Jessica laughed, but Ben didn’t smile.

Why weren’t they having sex right now? Wasn’t that what they once would have done? Without even talking about it?

She should say something. Do something. He was her husband. She could touch him.

But a tiny fear had trickled into her head late last year and now she couldn’t get rid of it. It was something about the way he looked at her, or didn’t look at her; a clenching of his jaw.

The thought was this: He doesn’t love me anymore.

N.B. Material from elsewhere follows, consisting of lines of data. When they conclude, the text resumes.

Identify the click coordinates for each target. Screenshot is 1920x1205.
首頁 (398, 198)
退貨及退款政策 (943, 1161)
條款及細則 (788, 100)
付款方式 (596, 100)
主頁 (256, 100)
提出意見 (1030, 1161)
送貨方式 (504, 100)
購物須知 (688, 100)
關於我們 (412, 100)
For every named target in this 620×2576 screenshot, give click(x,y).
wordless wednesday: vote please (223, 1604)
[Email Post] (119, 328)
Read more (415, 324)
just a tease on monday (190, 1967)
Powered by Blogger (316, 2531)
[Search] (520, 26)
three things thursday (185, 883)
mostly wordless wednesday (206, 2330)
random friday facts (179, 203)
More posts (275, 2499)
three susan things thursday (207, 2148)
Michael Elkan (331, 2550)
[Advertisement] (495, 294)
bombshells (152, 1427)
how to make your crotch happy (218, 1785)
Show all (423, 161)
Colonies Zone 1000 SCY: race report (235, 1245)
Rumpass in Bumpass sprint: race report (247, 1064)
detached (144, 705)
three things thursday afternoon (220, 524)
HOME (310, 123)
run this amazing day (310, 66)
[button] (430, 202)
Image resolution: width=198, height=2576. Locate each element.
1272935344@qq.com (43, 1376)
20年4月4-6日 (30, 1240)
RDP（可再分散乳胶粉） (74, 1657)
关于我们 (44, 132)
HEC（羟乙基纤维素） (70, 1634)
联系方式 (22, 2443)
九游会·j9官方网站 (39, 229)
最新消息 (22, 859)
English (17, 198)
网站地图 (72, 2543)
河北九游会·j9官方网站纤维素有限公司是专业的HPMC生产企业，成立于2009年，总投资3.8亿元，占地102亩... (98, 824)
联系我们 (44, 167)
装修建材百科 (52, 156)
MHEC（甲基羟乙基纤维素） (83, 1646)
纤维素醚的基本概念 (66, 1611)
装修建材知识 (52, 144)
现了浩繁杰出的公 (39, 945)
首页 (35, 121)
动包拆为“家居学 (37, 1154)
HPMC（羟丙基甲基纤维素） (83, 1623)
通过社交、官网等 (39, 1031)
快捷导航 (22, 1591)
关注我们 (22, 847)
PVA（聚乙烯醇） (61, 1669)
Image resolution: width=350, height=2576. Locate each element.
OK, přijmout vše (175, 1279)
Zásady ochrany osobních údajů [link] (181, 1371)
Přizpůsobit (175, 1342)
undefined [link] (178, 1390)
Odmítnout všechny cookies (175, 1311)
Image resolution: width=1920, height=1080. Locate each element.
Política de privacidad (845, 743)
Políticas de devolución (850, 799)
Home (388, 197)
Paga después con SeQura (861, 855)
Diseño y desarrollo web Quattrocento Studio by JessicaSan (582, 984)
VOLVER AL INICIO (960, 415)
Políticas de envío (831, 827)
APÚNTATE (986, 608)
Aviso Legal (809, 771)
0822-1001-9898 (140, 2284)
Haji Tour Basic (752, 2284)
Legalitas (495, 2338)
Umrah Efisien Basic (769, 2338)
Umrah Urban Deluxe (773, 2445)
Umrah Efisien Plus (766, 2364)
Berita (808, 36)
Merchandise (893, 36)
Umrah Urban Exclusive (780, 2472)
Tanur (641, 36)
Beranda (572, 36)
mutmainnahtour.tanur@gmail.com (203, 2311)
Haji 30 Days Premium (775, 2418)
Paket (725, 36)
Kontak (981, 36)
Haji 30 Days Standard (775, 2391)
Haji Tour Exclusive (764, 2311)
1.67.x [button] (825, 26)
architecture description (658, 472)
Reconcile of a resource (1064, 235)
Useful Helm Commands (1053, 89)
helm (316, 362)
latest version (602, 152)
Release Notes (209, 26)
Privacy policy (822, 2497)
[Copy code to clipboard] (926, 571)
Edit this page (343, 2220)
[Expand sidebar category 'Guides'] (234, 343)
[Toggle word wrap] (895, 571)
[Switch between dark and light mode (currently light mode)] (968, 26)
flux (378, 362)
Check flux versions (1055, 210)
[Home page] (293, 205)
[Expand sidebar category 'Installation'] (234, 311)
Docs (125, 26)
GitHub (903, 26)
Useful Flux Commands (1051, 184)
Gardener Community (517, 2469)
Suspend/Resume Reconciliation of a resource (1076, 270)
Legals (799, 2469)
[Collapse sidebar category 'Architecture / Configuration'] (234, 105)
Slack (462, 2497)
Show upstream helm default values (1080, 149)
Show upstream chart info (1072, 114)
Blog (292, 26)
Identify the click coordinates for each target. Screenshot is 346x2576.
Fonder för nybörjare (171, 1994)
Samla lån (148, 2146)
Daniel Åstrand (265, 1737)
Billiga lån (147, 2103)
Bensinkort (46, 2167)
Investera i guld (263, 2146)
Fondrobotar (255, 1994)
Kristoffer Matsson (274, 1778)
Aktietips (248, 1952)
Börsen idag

It seemed so ironic that he could fall out of love with her now, when she had never looked so good. Over the last year she had invested a lot of time and money, and a fair amount of pain, in her body. She had done everything there was to do: her teeth, her hair, her skin, her lips, her boobs. Everyone said the results were amazing. Her Instagram account was filled with comments like: You look so HOT, Jessica! and You look better and better every time I see you. The only person without anything positive to say was her own husband, and if he didn’t find her attractive now, when she was her very best self, then he must never have found her attractive. He must have been faking it all along. Why did he even marry her?

Touch me, she thought, and in her head it was an anguished wail. Please, please touch me.

But all he did was stand up and walk back over to the fruit bowl. ‘The mandarins look good.’